__WORK TO COMPLETE__. Down to the last word, output the records below, skipping any images.

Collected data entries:
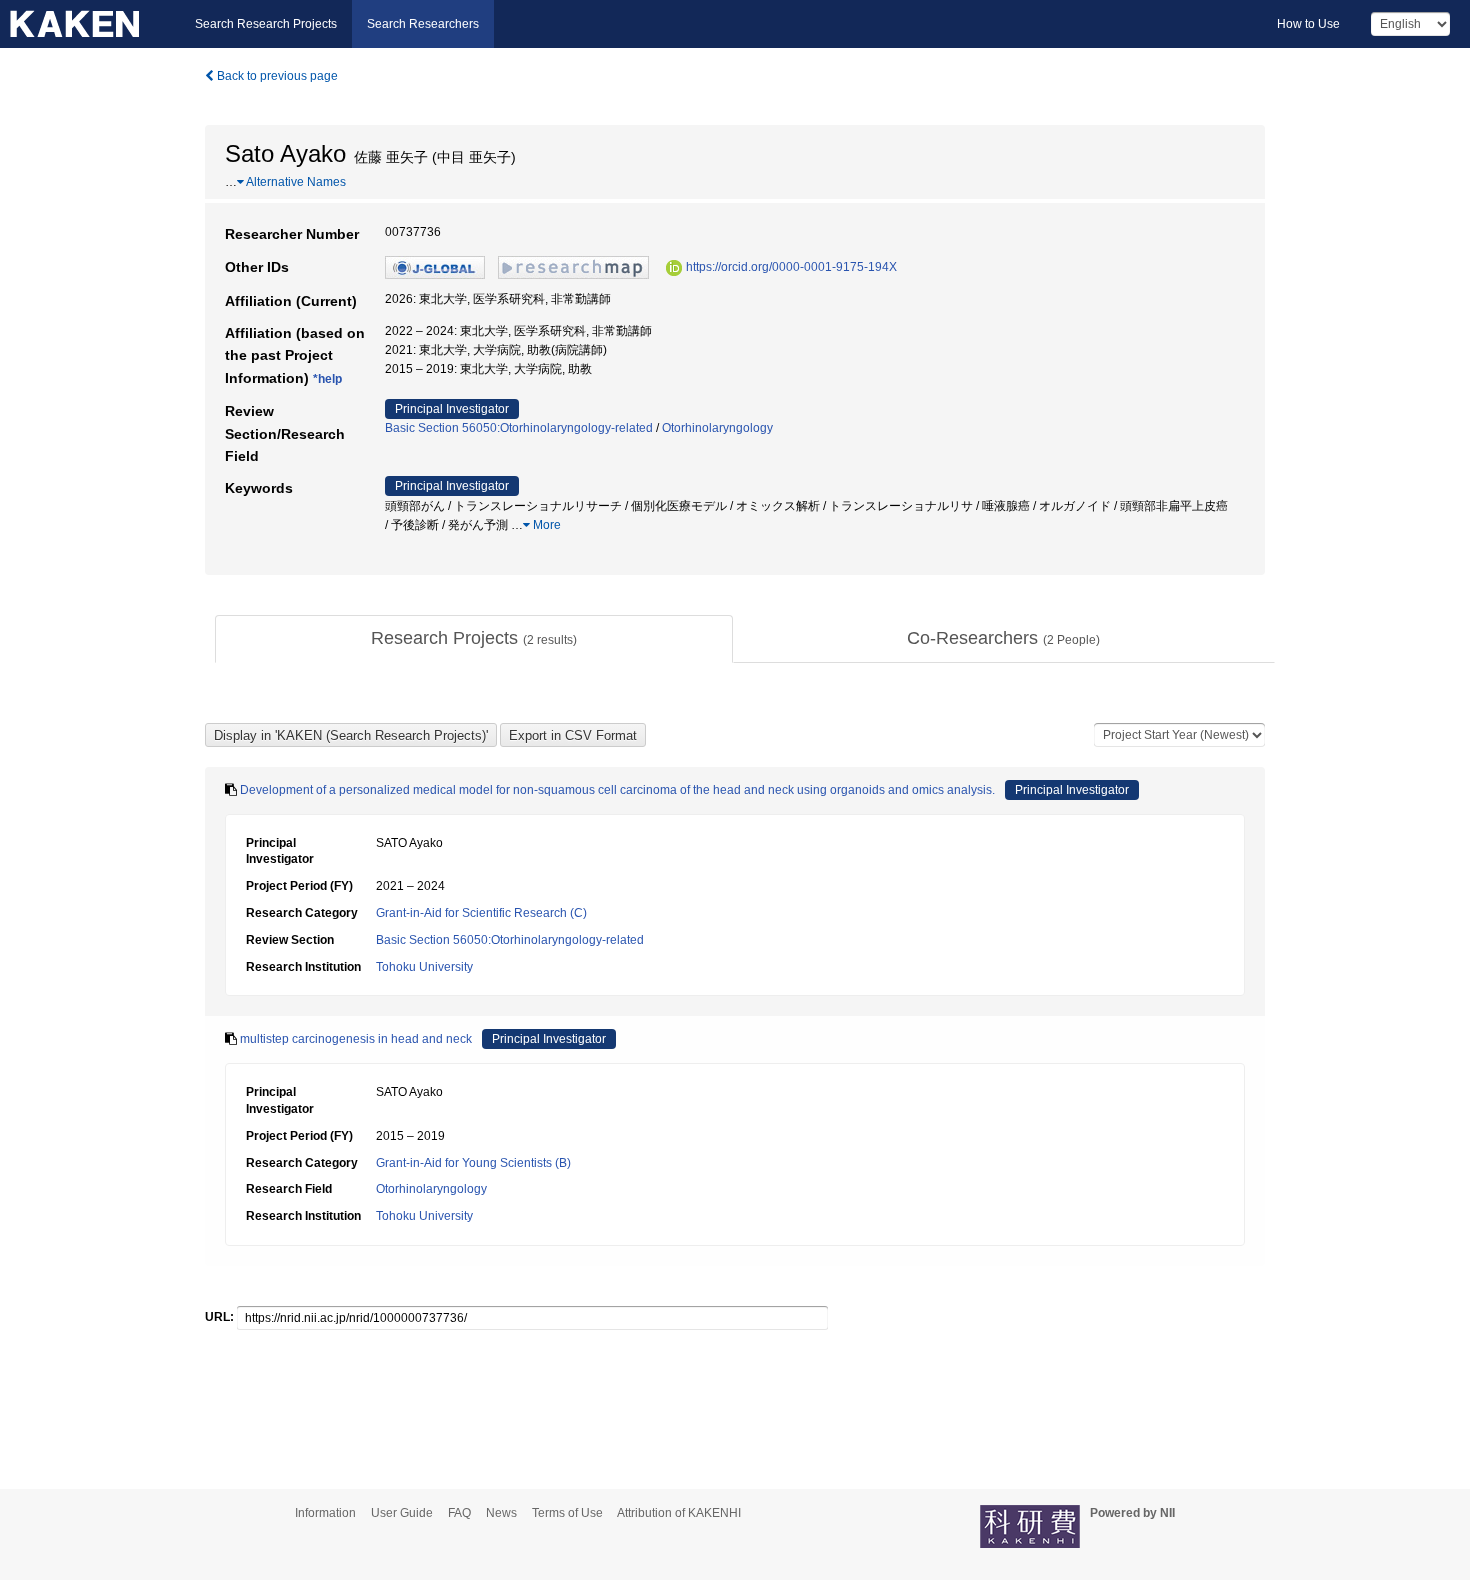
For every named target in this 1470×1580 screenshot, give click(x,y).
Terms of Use (567, 1513)
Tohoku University (424, 967)
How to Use (1308, 24)
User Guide (402, 1513)
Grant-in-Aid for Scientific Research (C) (481, 913)
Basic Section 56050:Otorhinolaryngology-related (519, 428)
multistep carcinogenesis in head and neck (356, 1039)
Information (325, 1513)
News (501, 1513)
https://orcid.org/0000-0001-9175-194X (791, 267)
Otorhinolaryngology (717, 428)
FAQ (459, 1513)
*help (327, 379)
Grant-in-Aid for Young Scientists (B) (473, 1163)
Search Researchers (423, 24)
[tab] (474, 639)
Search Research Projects (266, 24)
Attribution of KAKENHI (679, 1513)
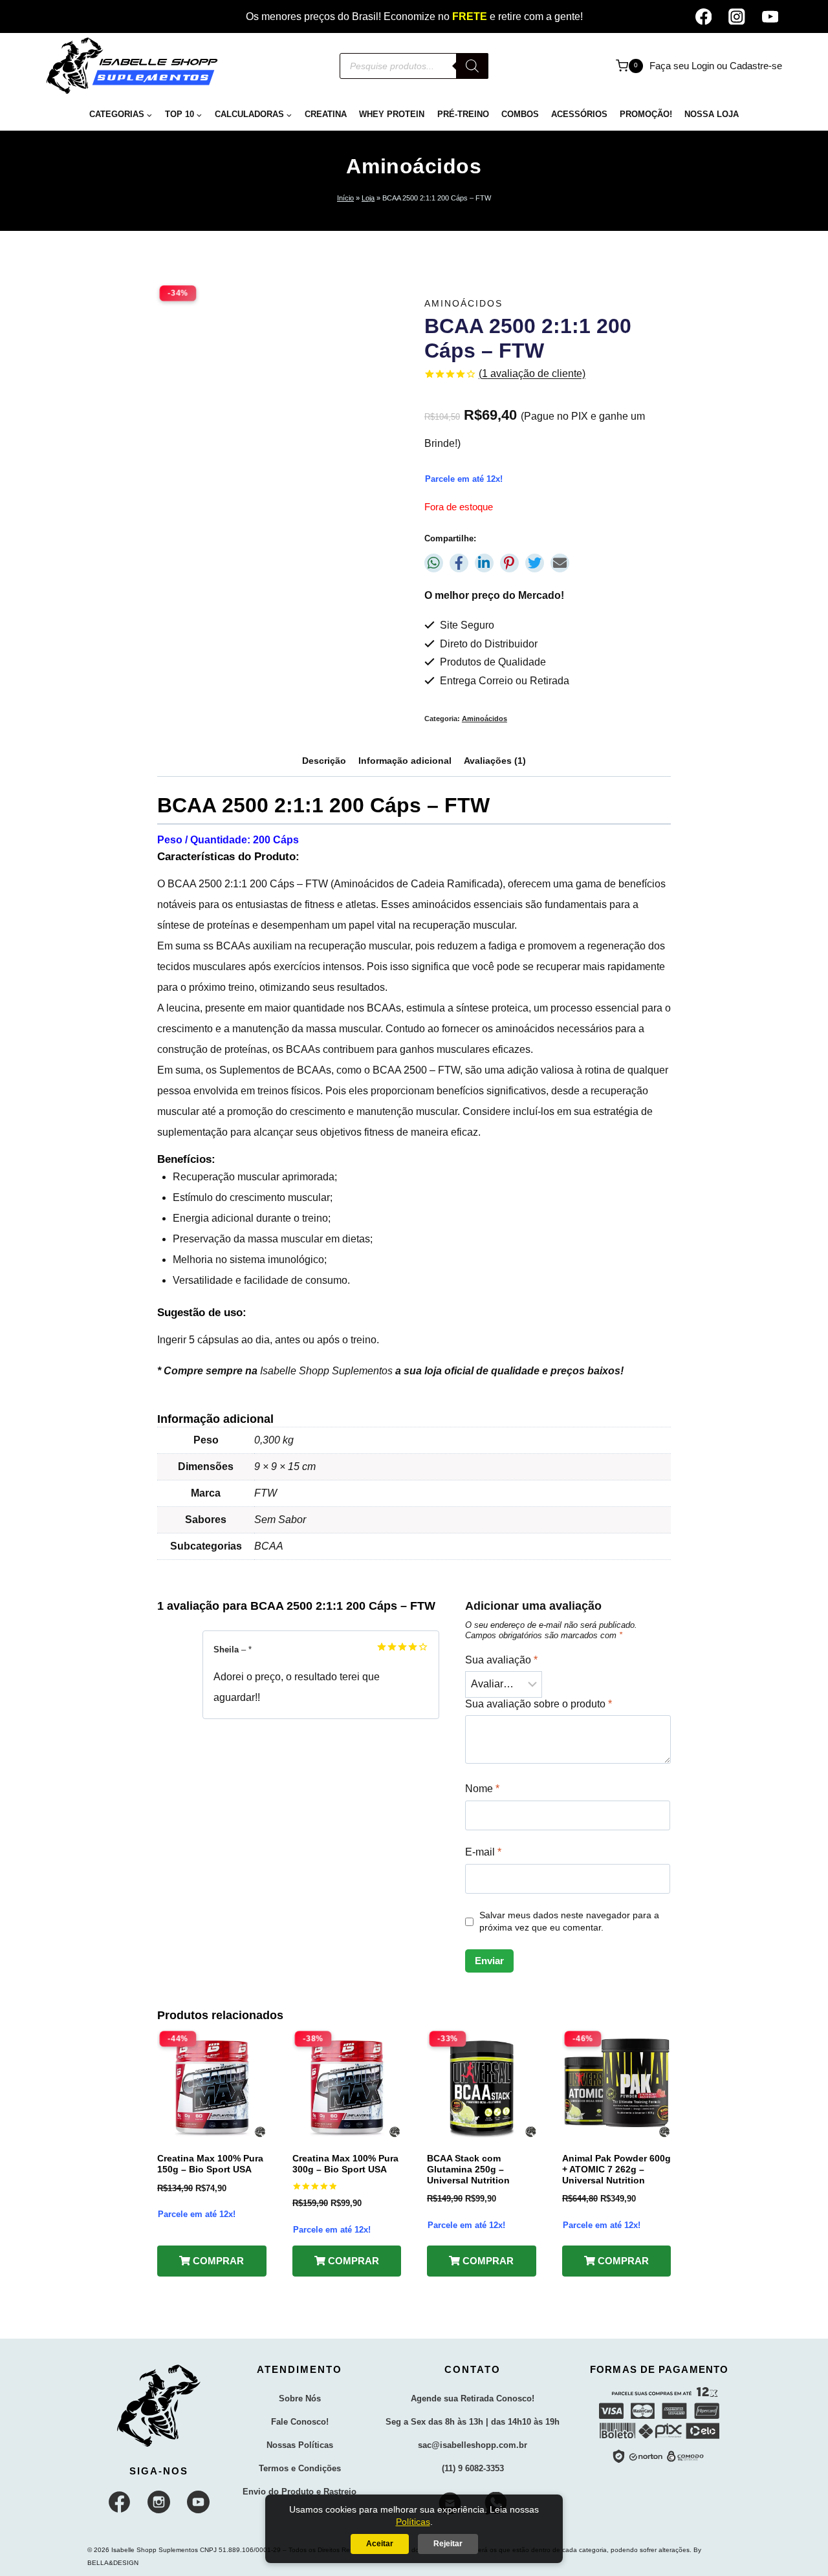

__OUTPUT FOR THIS TASK__.
For every named target in this 1470×1580 screenshot, give click(x,y).
Terms of Use (567, 1513)
Tohoku University (424, 967)
How to Use (1308, 24)
User Guide (402, 1513)
Grant-in-Aid for Scientific Research (C) (481, 913)
Basic Section 56050:Otorhinolaryngology-related (519, 428)
multistep carcinogenesis in head and neck (356, 1039)
Information (325, 1513)
News (501, 1513)
https://orcid.org/0000-0001-9175-194X (791, 267)
Otorhinolaryngology (717, 428)
FAQ (459, 1513)
*help (327, 379)
Grant-in-Aid for Young Scientists (B) (473, 1163)
Search Researchers (423, 24)
[tab] (474, 639)
Search Research Projects (266, 24)
Attribution of KAKENHI (679, 1513)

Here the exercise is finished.